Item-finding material
>> START

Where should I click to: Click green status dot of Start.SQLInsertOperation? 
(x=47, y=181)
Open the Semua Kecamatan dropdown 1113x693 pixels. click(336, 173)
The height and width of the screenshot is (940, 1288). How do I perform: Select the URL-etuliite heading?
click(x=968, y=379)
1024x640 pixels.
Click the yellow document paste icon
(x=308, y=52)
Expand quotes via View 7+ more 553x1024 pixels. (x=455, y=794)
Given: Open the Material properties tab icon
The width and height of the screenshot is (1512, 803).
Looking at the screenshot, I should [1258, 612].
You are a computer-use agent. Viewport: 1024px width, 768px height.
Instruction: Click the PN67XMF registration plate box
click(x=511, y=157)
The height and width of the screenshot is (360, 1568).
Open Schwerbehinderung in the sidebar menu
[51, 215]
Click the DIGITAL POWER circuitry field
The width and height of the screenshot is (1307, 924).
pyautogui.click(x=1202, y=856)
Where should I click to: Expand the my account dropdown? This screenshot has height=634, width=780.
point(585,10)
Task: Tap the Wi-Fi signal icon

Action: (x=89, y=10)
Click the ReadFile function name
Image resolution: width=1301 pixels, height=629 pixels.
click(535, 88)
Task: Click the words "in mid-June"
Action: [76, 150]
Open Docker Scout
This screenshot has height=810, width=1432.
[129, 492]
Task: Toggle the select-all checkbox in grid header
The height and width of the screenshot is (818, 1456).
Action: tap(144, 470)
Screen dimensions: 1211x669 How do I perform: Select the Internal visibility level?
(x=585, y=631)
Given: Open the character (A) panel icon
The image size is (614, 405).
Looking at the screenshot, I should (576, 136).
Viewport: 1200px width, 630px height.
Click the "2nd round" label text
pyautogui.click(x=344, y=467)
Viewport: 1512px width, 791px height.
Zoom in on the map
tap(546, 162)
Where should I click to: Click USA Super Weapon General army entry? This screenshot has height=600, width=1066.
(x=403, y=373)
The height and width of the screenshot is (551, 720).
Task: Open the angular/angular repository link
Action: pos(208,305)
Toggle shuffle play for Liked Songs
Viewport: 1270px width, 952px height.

>> END

__AIM__
Print everything in the item-finding material from the line containing "Given: Open the character (A) panel icon" down to the line containing "tap(546, 162)", both included, and keep each line identical.

__EXERCISE ANSWER__
Given: Open the character (A) panel icon
The image size is (614, 405).
Looking at the screenshot, I should (576, 136).
Viewport: 1200px width, 630px height.
Click the "2nd round" label text
pyautogui.click(x=344, y=467)
Viewport: 1512px width, 791px height.
Zoom in on the map
tap(546, 162)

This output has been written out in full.